- _TO DO_
Output the records from the line containing "Select the prefab folder icon" to the line containing "tap(9, 266)", inclusive, as a numbered list, skipping blank lines and leaving out the pictures.

- _DATA LISTING_
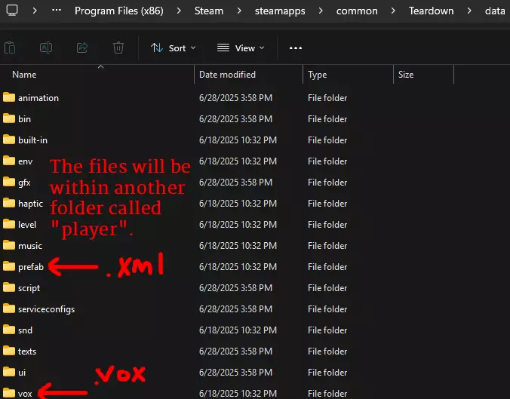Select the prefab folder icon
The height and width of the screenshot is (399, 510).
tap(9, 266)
...
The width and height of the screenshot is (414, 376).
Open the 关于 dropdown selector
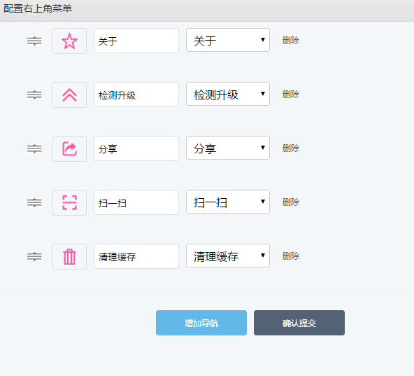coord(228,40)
...
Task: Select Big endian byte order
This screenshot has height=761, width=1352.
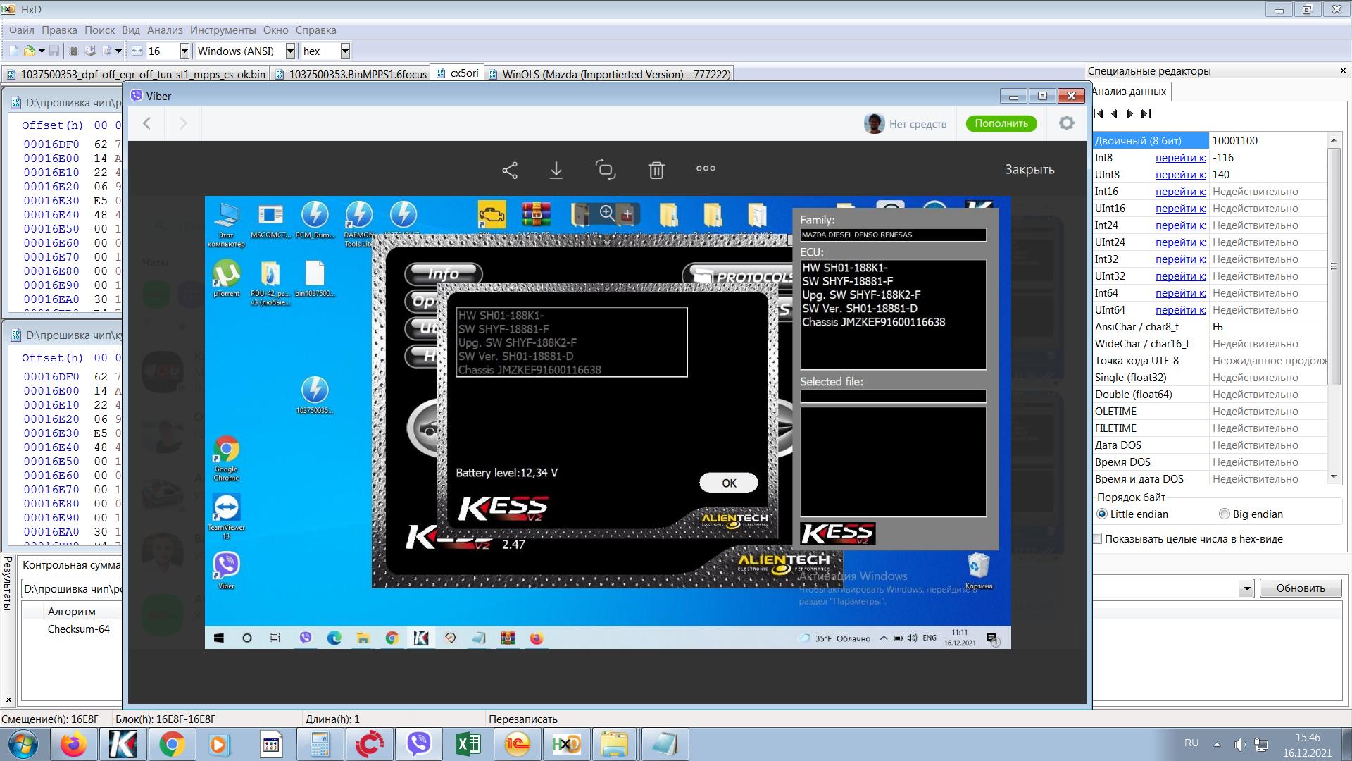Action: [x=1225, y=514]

- _RESPONSE FOR THIS EXERCISE_
1. Select the prefab folder icon
2. The height and width of the screenshot is (399, 510).
3. tap(9, 266)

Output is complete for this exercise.